• TASK DETAILS:
What you should give back is a precise copy of the lines below from the one containing "Click the support@jostapubs.com email link" through the one containing "Share via yellow KakaoStory icon", with no pictures.

• SOURCE RECORDS:

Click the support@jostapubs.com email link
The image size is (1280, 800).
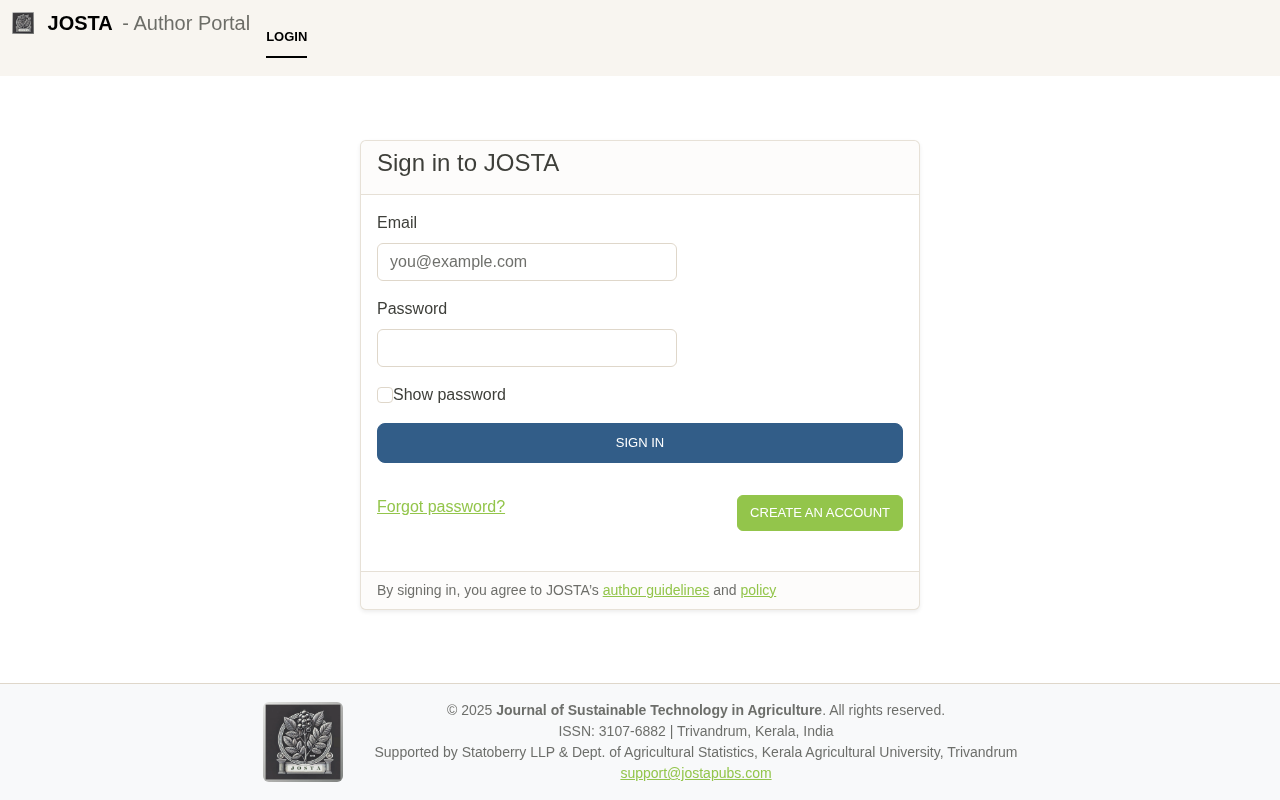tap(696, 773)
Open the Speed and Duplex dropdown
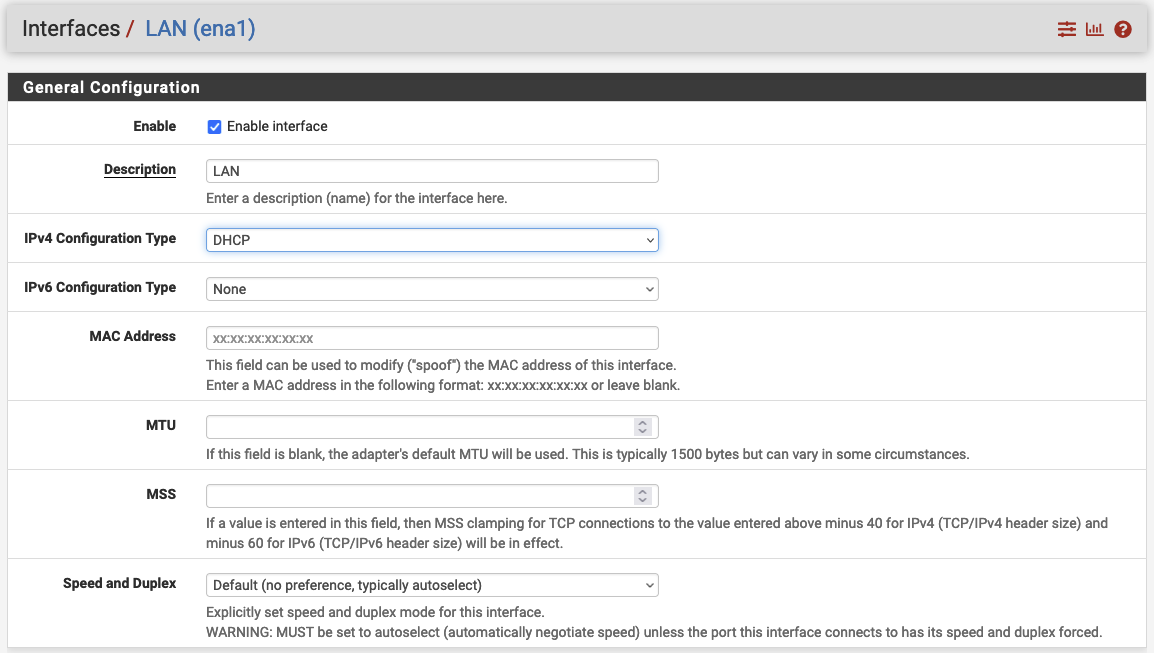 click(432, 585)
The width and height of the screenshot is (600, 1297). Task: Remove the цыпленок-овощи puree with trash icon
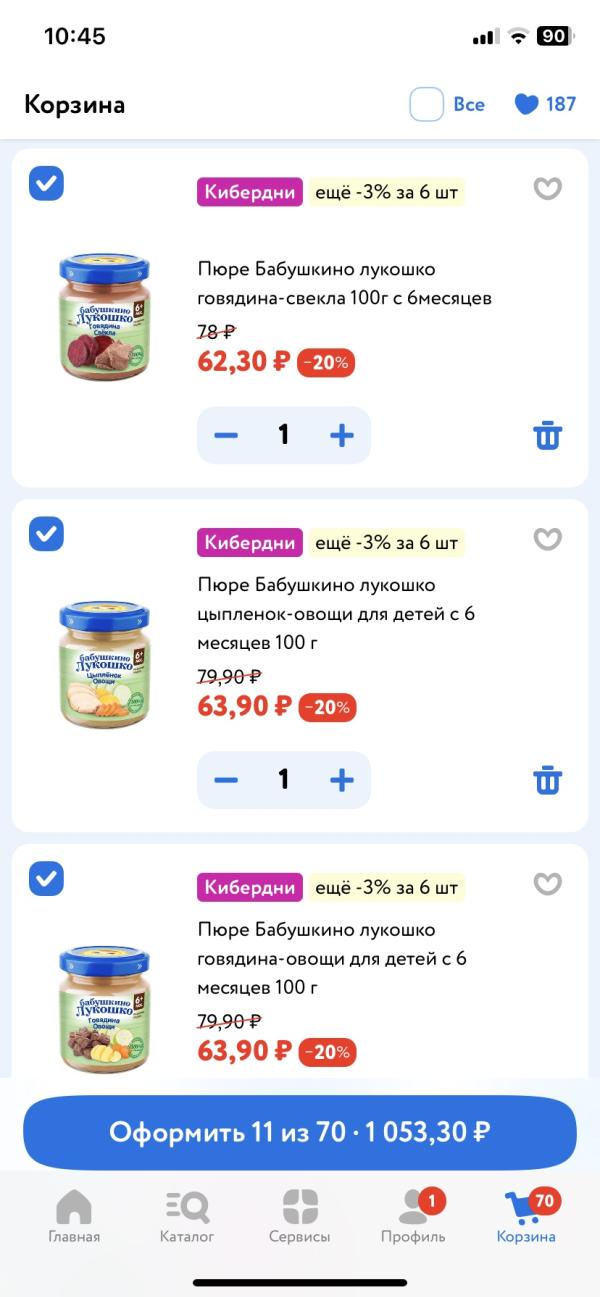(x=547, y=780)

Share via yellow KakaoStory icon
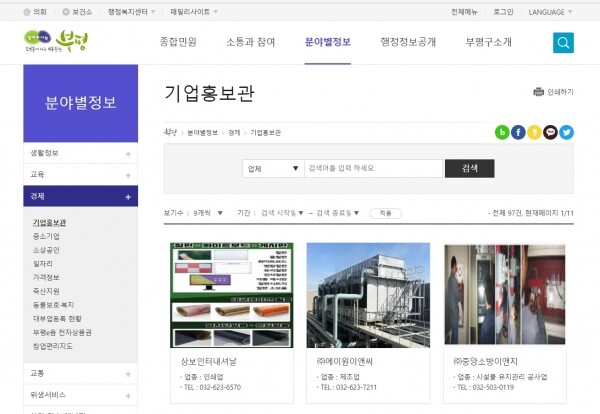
--
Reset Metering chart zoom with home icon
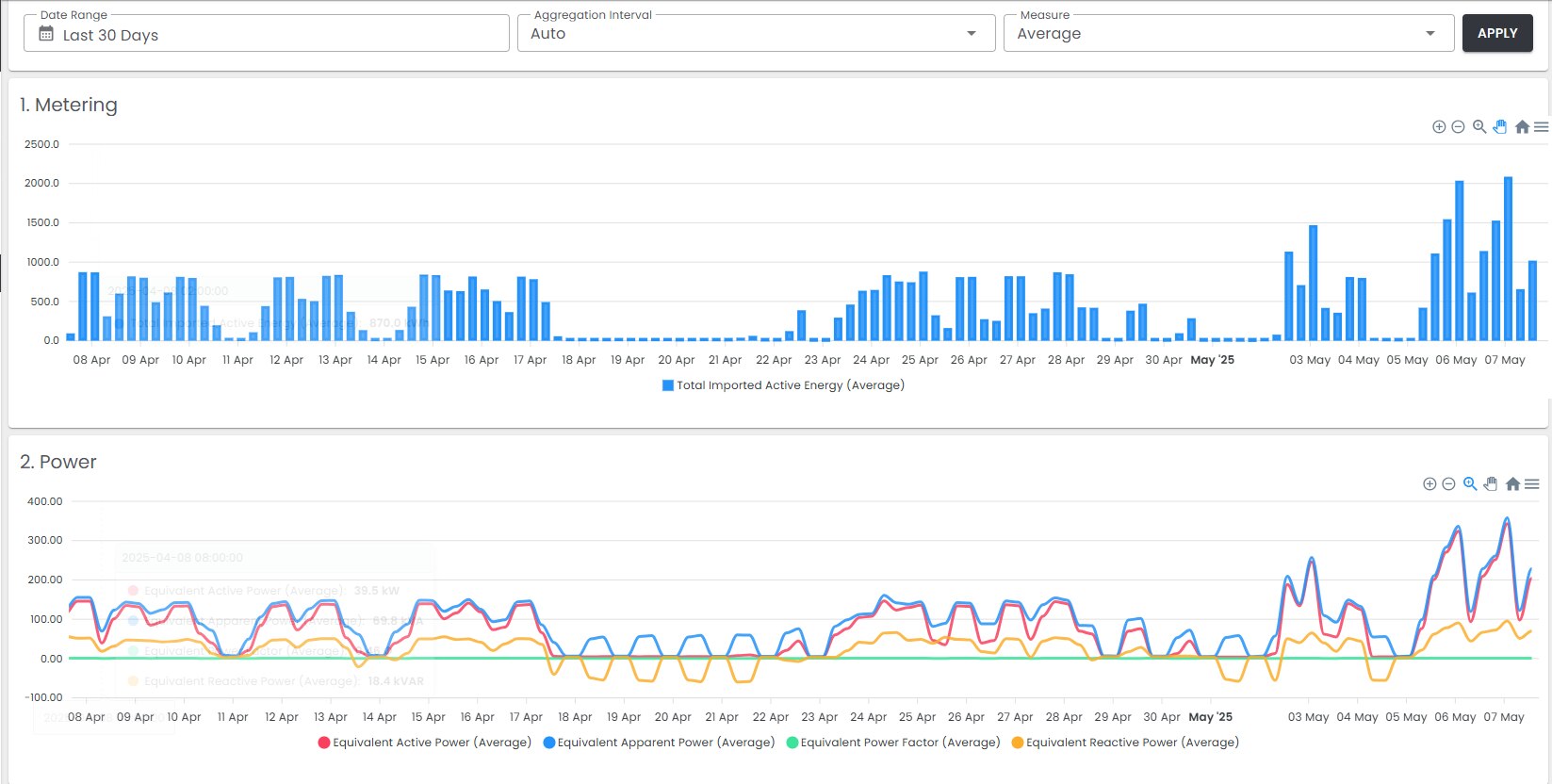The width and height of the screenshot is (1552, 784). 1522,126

• YOUR RESPONSE:
Click the support@jostapubs.com email link
The image size is (1280, 800).
tap(696, 773)
Open the Speed and Duplex dropdown
 click(432, 585)
The width and height of the screenshot is (600, 1297). Task: Remove the цыпленок-овощи puree with trash icon
(x=547, y=780)

Share via yellow KakaoStory icon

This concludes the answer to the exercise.